(Stored records)
____________________

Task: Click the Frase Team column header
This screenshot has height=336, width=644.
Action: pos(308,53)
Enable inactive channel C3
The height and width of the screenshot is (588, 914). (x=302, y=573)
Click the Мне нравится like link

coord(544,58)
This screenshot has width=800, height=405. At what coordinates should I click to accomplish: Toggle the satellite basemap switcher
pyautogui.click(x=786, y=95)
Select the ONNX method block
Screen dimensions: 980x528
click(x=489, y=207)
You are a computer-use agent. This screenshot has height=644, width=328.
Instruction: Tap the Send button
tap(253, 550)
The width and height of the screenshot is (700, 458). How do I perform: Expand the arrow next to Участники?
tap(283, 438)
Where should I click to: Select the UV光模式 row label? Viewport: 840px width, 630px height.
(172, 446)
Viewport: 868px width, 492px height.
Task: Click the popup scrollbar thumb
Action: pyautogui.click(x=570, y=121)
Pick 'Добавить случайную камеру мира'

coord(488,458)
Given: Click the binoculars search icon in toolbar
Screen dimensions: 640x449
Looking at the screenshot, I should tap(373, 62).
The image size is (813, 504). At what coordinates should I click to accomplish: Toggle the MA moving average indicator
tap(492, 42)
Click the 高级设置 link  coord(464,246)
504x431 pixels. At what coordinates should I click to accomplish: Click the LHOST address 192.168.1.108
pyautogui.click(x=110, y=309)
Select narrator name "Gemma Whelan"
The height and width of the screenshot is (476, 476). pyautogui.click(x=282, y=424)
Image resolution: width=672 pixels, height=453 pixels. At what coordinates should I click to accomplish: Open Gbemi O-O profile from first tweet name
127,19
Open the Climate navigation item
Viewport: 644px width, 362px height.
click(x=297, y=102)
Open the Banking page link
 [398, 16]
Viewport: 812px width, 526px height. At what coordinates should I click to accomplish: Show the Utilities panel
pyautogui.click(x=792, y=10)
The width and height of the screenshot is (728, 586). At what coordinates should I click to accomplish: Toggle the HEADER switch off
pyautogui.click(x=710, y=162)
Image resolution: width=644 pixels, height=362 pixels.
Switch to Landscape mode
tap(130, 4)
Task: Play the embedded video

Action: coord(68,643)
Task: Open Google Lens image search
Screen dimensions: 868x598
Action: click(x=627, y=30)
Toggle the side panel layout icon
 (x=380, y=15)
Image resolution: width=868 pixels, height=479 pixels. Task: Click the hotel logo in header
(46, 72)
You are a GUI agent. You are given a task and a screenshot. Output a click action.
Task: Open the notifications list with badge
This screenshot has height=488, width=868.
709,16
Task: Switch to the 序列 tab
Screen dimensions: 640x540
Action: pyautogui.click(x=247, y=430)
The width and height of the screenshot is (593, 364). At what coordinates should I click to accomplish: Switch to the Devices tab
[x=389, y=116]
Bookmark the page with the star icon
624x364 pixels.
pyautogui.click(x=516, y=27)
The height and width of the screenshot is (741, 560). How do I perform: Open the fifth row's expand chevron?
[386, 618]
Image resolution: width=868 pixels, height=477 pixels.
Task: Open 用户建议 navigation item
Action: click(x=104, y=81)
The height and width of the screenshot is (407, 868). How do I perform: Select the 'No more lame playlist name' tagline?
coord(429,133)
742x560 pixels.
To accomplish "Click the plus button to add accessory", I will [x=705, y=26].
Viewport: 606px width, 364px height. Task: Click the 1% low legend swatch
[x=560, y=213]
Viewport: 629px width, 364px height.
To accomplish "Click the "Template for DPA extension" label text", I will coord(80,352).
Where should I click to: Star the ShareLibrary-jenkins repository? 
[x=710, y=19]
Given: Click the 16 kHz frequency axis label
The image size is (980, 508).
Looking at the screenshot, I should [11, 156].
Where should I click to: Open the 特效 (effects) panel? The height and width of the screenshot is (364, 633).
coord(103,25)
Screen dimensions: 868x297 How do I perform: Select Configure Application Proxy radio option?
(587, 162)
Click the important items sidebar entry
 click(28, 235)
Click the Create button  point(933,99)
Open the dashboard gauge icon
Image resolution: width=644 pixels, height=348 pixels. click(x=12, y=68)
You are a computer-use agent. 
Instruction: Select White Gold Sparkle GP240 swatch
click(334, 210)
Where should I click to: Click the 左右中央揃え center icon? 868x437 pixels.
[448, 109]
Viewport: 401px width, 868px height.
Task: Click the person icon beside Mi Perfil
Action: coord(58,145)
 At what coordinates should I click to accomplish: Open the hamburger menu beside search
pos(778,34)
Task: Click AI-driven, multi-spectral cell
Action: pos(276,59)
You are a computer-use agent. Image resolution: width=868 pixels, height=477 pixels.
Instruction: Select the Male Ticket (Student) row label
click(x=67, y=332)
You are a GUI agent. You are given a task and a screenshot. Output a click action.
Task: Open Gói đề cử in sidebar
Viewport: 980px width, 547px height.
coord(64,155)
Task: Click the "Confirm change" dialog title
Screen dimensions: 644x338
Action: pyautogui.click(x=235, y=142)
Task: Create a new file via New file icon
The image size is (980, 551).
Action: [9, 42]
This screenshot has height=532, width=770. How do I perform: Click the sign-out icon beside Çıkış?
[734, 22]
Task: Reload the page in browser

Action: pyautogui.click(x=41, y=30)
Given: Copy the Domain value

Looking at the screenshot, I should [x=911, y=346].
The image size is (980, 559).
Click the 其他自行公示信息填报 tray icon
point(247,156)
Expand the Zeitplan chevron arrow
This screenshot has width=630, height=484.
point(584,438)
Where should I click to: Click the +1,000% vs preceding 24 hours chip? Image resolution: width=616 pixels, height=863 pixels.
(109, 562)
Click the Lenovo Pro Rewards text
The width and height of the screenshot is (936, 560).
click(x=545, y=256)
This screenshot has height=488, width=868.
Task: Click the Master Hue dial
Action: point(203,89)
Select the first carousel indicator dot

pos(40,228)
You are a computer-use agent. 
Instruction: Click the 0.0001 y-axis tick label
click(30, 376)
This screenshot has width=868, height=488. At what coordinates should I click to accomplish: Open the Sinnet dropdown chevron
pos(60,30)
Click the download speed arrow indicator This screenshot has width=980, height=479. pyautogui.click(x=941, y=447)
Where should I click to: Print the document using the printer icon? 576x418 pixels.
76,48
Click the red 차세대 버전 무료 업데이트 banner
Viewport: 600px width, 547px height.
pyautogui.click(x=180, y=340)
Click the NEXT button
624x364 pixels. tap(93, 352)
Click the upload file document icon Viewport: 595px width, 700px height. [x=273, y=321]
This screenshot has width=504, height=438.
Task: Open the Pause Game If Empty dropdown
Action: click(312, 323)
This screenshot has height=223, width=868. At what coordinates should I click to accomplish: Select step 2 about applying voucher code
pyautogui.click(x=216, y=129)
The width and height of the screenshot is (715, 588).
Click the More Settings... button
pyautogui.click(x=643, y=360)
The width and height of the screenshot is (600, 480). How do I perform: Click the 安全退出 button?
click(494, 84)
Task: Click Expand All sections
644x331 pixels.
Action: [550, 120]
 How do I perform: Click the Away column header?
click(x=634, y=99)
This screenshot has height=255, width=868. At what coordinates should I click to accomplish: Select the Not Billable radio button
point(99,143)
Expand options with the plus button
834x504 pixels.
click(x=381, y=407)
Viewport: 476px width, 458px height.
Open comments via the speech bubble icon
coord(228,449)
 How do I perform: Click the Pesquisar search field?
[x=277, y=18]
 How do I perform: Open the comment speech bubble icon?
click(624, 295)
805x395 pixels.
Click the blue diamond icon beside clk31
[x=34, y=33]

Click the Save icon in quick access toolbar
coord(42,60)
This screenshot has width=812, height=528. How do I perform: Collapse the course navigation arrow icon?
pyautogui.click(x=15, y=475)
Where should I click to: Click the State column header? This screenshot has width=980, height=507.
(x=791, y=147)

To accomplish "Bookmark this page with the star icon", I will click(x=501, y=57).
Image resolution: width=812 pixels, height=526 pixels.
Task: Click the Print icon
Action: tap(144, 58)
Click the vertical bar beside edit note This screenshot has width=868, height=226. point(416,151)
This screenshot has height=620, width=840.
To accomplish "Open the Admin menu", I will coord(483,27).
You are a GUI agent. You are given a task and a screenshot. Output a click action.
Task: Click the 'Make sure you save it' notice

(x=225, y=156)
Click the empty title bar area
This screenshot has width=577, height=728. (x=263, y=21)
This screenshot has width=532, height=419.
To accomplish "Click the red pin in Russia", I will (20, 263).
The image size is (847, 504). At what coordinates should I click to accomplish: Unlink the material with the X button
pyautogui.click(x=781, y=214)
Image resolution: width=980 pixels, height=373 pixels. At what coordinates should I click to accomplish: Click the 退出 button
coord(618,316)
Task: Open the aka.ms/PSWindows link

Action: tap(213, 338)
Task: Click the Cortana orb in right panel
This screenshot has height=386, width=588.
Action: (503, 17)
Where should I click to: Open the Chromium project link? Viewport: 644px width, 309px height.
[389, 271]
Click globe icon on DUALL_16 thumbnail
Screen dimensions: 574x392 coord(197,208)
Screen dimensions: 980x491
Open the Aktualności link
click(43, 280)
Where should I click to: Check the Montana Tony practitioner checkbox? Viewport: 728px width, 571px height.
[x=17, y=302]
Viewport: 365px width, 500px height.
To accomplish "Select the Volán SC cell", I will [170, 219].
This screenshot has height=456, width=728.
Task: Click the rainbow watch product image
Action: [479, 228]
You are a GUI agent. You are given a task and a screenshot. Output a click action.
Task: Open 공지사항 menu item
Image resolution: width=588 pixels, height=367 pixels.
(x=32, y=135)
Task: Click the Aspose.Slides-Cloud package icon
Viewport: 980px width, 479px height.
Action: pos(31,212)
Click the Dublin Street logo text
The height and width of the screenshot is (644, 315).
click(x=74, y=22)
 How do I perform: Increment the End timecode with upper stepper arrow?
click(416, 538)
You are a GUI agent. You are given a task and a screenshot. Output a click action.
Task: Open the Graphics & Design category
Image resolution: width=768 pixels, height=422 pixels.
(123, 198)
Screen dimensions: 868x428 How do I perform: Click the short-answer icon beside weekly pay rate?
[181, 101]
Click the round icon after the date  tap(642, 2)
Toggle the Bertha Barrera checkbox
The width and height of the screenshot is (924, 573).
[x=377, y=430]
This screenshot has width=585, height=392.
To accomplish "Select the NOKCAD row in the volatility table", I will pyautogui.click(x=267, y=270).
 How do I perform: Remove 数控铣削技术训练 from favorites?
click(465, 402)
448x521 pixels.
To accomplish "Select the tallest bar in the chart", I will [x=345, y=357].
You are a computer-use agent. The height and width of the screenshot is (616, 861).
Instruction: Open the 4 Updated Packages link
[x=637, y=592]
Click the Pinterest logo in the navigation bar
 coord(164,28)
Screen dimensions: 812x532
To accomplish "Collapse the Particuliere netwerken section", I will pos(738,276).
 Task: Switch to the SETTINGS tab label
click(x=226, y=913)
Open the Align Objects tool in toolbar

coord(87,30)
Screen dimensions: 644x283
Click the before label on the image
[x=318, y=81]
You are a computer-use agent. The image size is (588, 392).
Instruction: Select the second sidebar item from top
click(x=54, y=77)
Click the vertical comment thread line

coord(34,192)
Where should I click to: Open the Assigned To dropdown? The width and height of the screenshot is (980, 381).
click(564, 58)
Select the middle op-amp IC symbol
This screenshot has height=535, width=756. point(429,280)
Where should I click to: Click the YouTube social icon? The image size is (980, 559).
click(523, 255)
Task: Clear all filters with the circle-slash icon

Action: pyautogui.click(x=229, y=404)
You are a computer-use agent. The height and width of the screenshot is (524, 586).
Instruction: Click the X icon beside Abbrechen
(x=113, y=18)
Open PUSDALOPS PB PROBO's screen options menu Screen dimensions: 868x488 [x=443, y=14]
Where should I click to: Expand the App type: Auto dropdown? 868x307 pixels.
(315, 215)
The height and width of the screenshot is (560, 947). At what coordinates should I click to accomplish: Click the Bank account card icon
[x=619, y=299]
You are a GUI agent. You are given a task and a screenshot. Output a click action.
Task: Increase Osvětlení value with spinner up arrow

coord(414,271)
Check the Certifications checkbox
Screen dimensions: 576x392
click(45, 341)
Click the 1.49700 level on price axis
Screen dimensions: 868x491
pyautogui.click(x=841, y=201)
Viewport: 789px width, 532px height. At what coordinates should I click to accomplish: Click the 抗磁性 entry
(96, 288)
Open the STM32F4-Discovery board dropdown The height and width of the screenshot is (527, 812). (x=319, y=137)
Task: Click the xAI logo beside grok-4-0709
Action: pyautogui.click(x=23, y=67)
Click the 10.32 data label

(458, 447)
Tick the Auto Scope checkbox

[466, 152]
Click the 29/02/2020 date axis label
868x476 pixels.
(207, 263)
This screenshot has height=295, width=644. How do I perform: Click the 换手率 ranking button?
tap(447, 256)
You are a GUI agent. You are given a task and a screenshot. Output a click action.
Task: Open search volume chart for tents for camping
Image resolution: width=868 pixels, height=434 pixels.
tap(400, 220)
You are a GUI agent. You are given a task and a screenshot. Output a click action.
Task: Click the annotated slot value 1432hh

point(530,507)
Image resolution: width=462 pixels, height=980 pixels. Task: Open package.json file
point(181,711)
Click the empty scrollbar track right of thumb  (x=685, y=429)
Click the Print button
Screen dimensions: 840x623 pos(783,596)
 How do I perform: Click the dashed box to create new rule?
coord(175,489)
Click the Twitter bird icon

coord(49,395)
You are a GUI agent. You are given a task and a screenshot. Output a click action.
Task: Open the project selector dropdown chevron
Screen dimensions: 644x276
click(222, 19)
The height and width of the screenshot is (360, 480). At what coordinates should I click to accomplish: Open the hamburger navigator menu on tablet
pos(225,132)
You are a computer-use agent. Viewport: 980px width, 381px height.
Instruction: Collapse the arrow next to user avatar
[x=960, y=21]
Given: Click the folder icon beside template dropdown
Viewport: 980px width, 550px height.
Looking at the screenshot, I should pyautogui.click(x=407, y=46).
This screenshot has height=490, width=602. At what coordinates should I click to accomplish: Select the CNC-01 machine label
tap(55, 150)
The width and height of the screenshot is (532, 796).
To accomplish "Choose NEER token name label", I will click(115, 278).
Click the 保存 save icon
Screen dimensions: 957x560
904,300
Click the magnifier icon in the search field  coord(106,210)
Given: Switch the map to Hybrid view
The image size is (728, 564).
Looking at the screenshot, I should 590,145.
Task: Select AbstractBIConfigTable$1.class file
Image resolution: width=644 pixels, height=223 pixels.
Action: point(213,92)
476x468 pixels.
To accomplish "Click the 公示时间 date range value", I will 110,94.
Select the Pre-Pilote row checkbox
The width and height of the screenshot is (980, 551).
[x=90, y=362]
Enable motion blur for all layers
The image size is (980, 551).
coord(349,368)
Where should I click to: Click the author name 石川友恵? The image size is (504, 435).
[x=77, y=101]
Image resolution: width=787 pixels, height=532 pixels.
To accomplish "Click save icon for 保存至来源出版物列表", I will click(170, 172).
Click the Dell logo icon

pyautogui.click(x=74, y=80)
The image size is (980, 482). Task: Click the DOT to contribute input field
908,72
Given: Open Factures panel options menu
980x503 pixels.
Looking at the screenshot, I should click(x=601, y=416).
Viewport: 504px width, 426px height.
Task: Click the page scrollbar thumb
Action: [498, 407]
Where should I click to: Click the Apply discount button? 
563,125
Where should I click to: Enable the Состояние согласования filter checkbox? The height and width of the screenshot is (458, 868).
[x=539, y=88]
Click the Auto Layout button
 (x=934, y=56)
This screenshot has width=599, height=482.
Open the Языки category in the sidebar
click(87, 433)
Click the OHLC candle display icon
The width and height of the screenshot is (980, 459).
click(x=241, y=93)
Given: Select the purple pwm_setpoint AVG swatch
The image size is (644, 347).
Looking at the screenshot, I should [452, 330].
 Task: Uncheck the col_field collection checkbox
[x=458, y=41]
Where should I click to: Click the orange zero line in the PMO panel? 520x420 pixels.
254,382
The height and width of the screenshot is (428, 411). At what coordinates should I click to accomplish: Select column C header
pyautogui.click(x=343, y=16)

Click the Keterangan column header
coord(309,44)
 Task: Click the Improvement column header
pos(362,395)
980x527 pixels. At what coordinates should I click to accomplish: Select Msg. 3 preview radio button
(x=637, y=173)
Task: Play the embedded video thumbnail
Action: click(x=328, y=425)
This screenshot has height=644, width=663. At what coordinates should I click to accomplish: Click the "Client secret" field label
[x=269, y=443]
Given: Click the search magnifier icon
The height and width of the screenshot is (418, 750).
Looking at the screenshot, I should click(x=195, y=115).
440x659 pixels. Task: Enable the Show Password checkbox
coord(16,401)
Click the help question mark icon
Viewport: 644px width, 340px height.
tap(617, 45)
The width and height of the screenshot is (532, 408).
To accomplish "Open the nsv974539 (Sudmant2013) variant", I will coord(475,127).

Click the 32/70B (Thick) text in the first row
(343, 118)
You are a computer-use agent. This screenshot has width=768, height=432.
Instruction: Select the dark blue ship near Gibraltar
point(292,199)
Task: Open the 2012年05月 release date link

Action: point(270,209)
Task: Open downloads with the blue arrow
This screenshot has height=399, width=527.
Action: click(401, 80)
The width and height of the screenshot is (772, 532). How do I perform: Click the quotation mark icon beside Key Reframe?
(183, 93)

____________________

Goal of the exercise — Your task is to retype the entries verbatim, starting with the line that holds "This screenshot has height=490, width=602." and stopping after the line that holds "Given: Switch the map to Hybrid view".

Task solution —
This screenshot has height=490, width=602. At what coordinates should I click to accomplish: Select the CNC-01 machine label
tap(55, 150)
The width and height of the screenshot is (532, 796).
To accomplish "Choose NEER token name label", I will click(115, 278).
Click the 保存 save icon
Screen dimensions: 957x560
904,300
Click the magnifier icon in the search field  coord(106,210)
Given: Switch the map to Hybrid view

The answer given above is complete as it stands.